Amgen’s Mvasi® was approved by FDA as a biosimilar for Genentech’s Avastin® in September 2017. The parties remains embroiled in patent litigation commenced in late 2017.
Mylan’s Ogivri® was approved by FDA as a biosimilar for Roche’s Herceptin® in December 2017. Mylan appears to have already reached a licensing and settlement with Roche regarding the launch of Ogivri®, but the date is not currently publicly-disclosed.
So why are biosimilars launching at-risk?
The first answer is that launching at-risk for biosimilars may not be as risky as it is for small molecule generics. The potential liability faced for launching a biosimilar at risk is typically less. Small-molecule generics are not typically presumed to launch at risk. In 2015, after Apotex launched its Prilosec generic at risk, it was hit with damages based off a 50% royalty rate. Yet, biosimilars are typically offered at a smaller discount to the brand name list price compared to steeper discounts offered for small-molecule generics.
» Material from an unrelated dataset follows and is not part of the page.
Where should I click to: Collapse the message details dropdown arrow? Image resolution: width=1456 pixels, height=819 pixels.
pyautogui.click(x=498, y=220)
That means, a biosimilar’s potential liability for launching at risk may be equivalent to its profits. By contrast, for a small-molecule drug, which can be upwards of 60% discount to the brand list price, the generic’s liability will be measured against the brand’s lost profits, and that liability can potentially eclipse any profits earned by the generic for launching at risk.
That said, discounts are not set in stone. We are still in the early days of biosimilars, and it is still relatively rare for a biologic to face biosimilar competition from more than one company. Remicade®, however, shows that when multiple biosimilars exist for a single drug, discounts may grow steeper. Pfizer launched Inflectra® at a 15% discount, but was then subsequently beat by Merck’s Renflexi®, sold at a 35% discount off the list price for Remicade®. In the future, launching at-risk may depend more on the number of biosimilar competitors.
Another trend suggests that it depends on the patents and the nuances of the BPCIA. For instance, closer look at Merck’s Renflexis® shows that its “at risk” launch was not that risky from a liability perspective. Technically, the drug was launched while patent litigation was pending against Merck’s partner (Samsung Bioepis). Yet, after its aBLA for Renflexis® was accepted by FDA, Samsung refused to engage in the patent dance. That meant that Janssen essentially had to sue for patent infringement blind, without the benefit of seeing Samsung’s aBLA or manufacturing process to know which patents are infringed. After those materials were disclosed in discovery, Janssen apparently conceded that no patent infringement existed, and it dropped the case.
Another factor may be the number and nature of asserted patents. Fewer patents means that it may be easier for the biosimilar to assess the likelihood of prevailing in the patent lawsuit. Sandoz launched Zarxio® at risk, but there were only two patents asserted against the drug. Similarly, a number of patents were asserted against Pfizer’s Inflectra®, but the case appears to have boiled down to one patent, the ‘471 patent, which expires in September 2018. By contrast, Amgen did not launch its Humira® biosimilar at risk. Even though only 10 patents were asserted in the patent lawsuit, AbbVie was not shy that it had an arsenal of 60 plus more patents that it was itching to assert when it had the opportunity. The incredibly high sales of Humira® may have also been a factor. Indeed, had Amgen launched at-risk before the parties settled, it is questionable a settlement would have been reached, and less likely that the entry date would have been the same. That may suggest another, perhaps obvious factor. A biosimilar that refrains from launching at risk is an indirect signal that the likelihood of a settlement is higher.
To date, with only nine approved biosimilar drugs, the data is sparse for identifying strong trends. But FDA approved 5 biosimilars in 2017, and more are in the pipeline, thus yielding more data to see how the burgeoning biosimilar market takes shape.